Romer argues that for much of the developing world, especially countries like India whose economy is yet to peak, urbanisation presents a golden opportunity for augmenting “catch-up” growth (see Figure 2). In his 2018 Nobel prize winning lecture, he echoes Edward Glaeser in emphasising how cities give opportunities for people to gain the “benefits of interactions with other people”. The links between economic prosperity and urbanisation have been made explicit by several academics. Alfred Marshall’s seminal claims on dense agglomerations facilitating the flow of ideas were validated by Feldman and Audretsch’s empirical findings of innovation being concentrated in urban areas. The evidence is overwhelming — cities make us smarter.
With the amenities and opportunities that cities offer, the urban share of the population, as well as absolute population, is predicted to increase exponentially (see Figure 3). Accommodating this boom in sync with economic growth will require prompt and practical policy responses. Indeed, what policymakers have now at their hands is an incredible opportunity to successfully plan the expansion and redevelopment of urban spaces. But why the urgency? If we were to consider a critical 2016 report on the issue, the cost of failure (read: imprudent urban planning) is too high — an estimated cost to India’s development of up to US $1.8 trillion per year by 2050, or nearly 6% of the country’s GDP.

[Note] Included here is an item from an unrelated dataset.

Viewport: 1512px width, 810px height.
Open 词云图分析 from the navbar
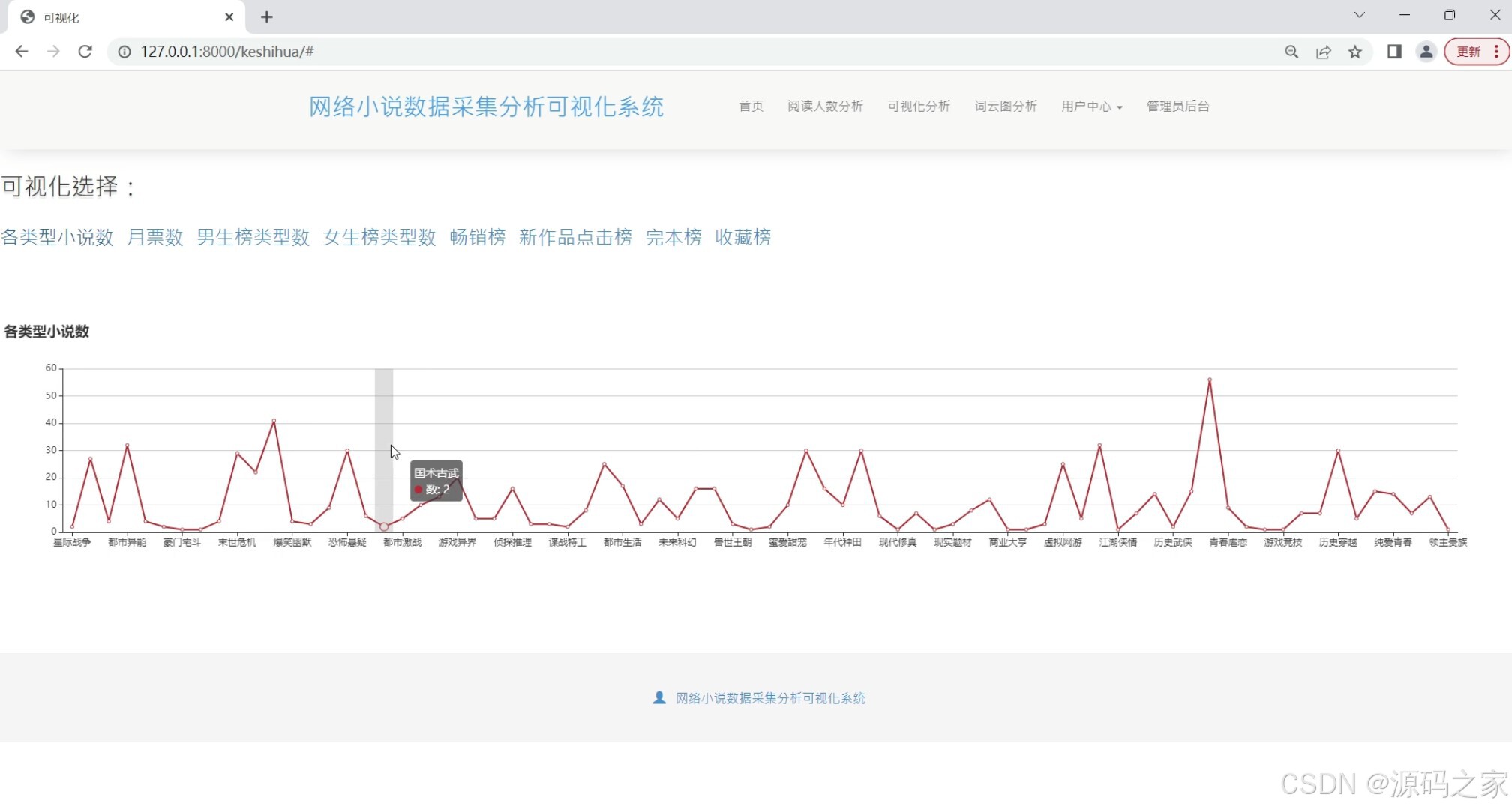1005,106
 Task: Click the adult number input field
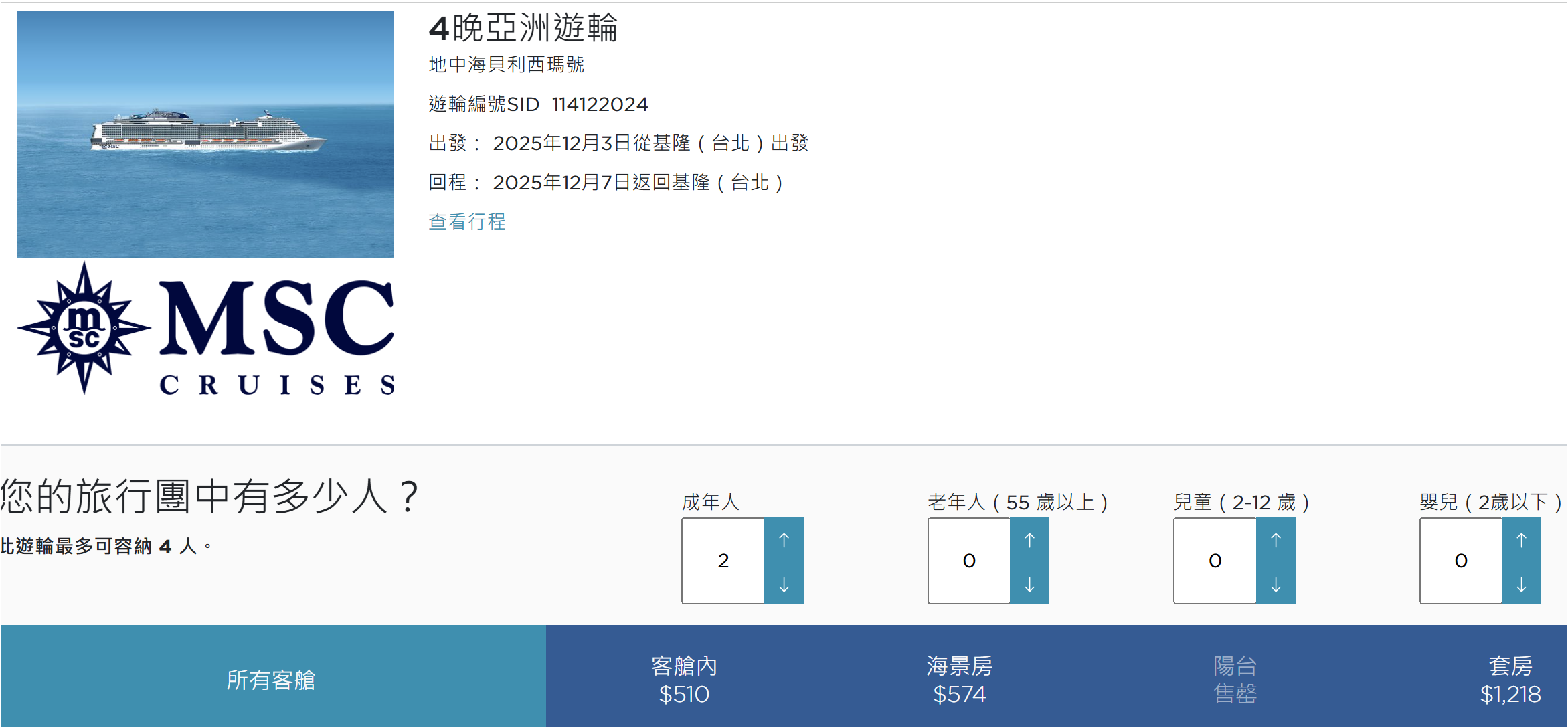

This is where gentrification comes in. As witnessed in the metamorphosis of Lower Parel, rapid gentrification compounded by poor urban policies and infrastructural planning have led to multiple disasters in the region in recent years. In 2017, 22 lives were lost in a stampede at Elphinstone Road railway station. A fire in a Kamala Mills pub aggravated by haphazard structures and poor safety measures claimed 14 lives. These tragedies, as well as the daily travails of people like traffic congestion, all point to a gentrification process that has excluded consideration of the booming population. At the fringes, change is costly, often fatal.
In the spatial context of the developing world and as seen in our case study of Lower Parel, urbanisation, and thereby gentrification, are inevitable. The problem now is that when new people and money flow into city neighbourhoods, the existing low-income population seldom benefit from it. Urban development has been on the backburner of the government’s economic plans for far too long, and inclusivity has largely been mutually exclusive to growth in these conversations.
Just a short walk away from the international-chain restaurants, multi-storey car parks, and the high-speed elevators in the high-rise business offices, you arrive at Lower Parel’s Currey Road railway station with its rundown foot-over-bridges — no escalator or elevator in sight. Civic infrastructure has barely kept up with private investment. It is crucial, now more than ever, that policymakers craft sustainable, inclusive and equitable urban policies that benefit the gentrifiers and their demand for urban aesthetics as much as they do local communities; for it will define our growth stories for years to come.